**Exercise:** Would you repeat word for word the lines of the listing that follows, from the one with "Toggle Italic formatting button" up to and including the one with "Image resolution: width=441", and leave out the images?

**Source material:**
▬▬▬▬▬▬▬▬▬▬
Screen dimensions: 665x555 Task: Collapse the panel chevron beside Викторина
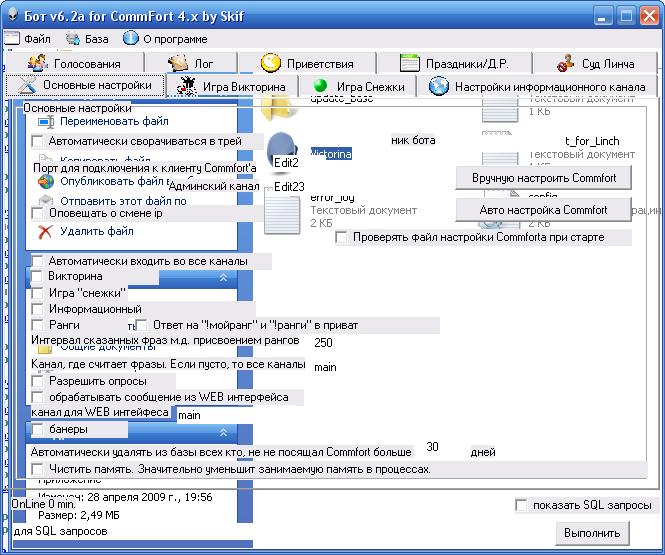point(222,276)
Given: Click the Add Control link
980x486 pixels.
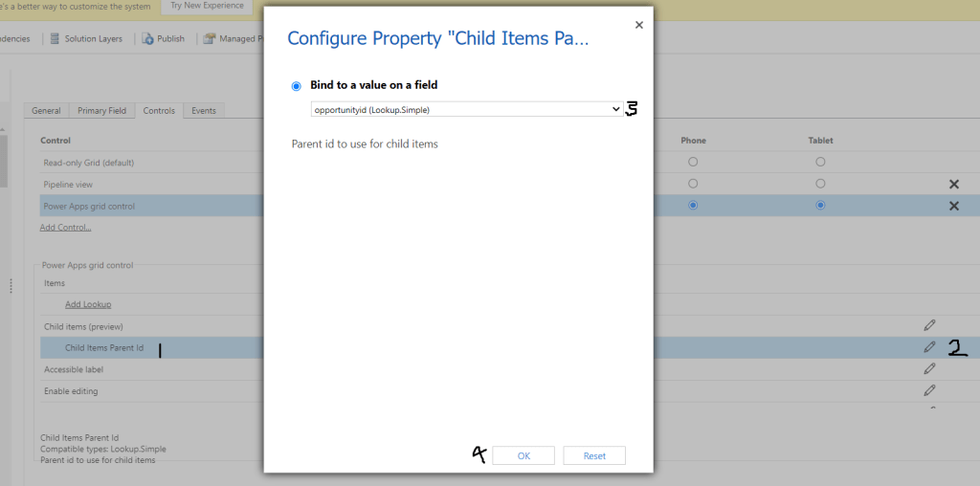Looking at the screenshot, I should 65,228.
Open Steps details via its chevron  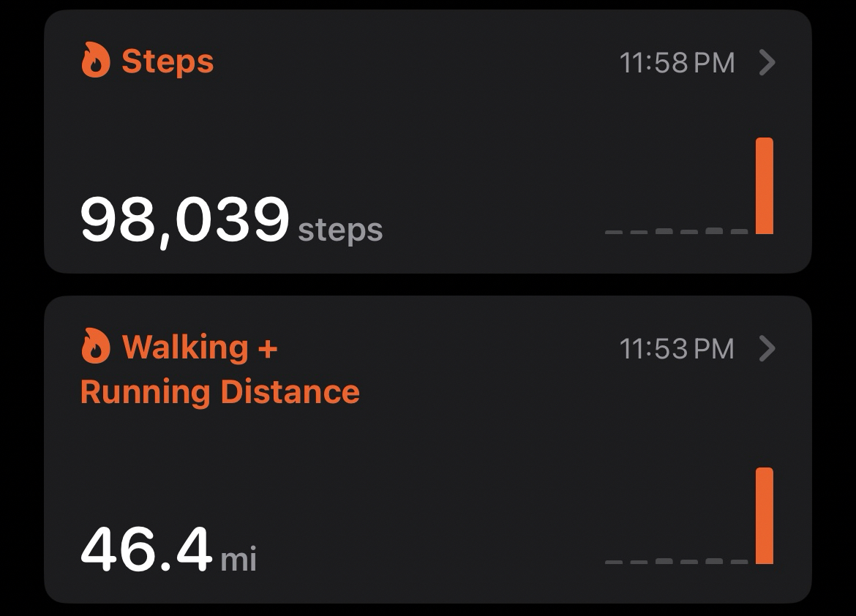[x=767, y=62]
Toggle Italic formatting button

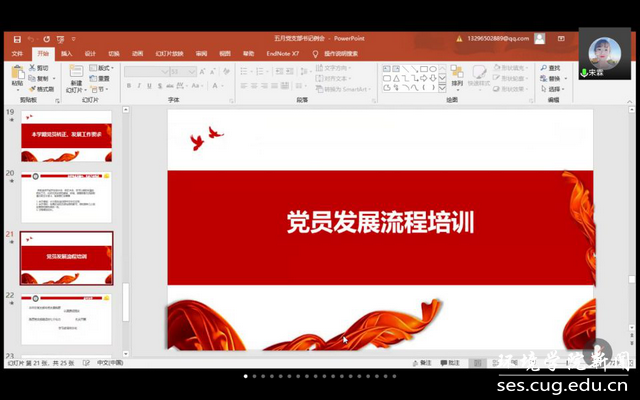[x=140, y=86]
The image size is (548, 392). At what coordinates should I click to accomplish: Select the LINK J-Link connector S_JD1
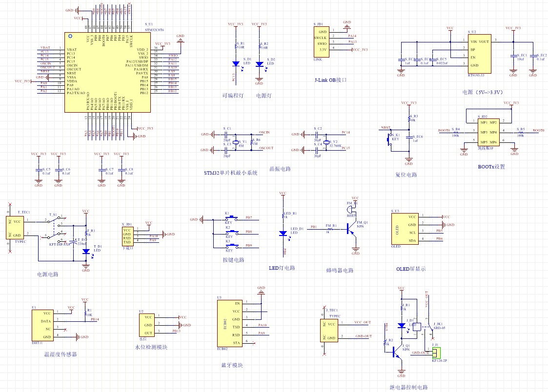point(322,41)
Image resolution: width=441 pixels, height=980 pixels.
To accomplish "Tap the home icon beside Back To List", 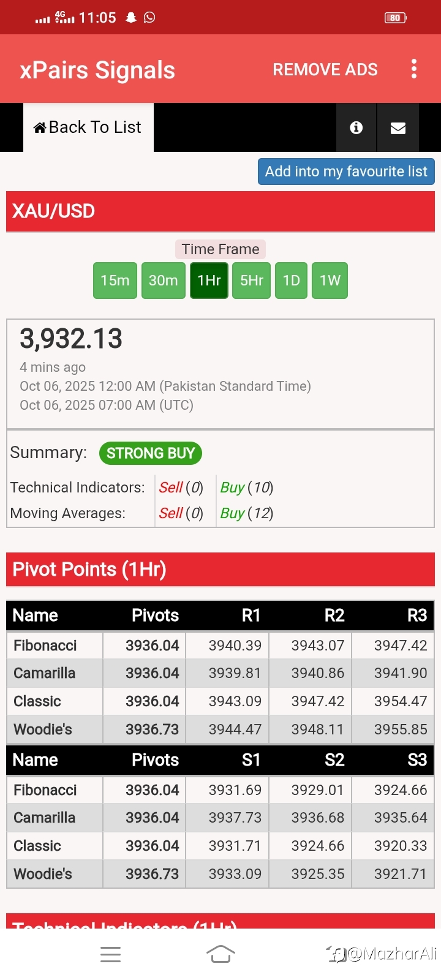I will 40,127.
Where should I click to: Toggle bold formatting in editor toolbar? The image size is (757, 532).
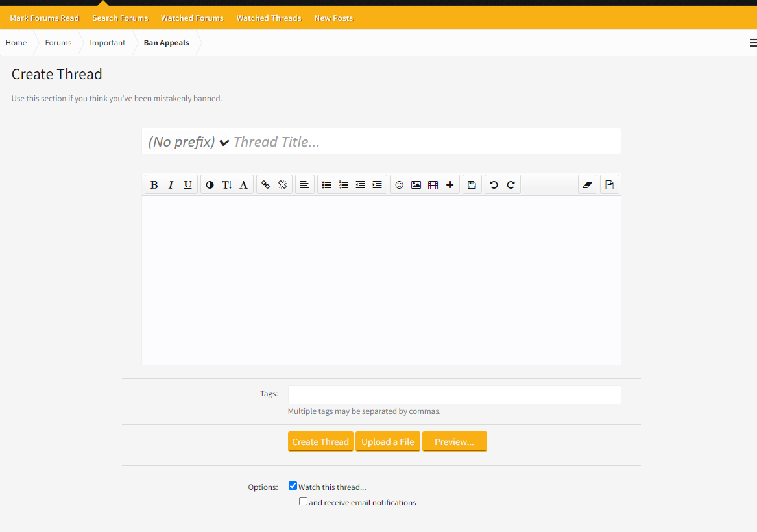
▬▬▬▬▬▬▬▬▬▬
**Reply:**
Toggle Italic formatting button

[x=140, y=86]
The image size is (548, 392). At what coordinates should I click to accomplish: Select the LINK J-Link connector S_JD1
point(322,41)
Image resolution: width=441 pixels, height=980 pixels.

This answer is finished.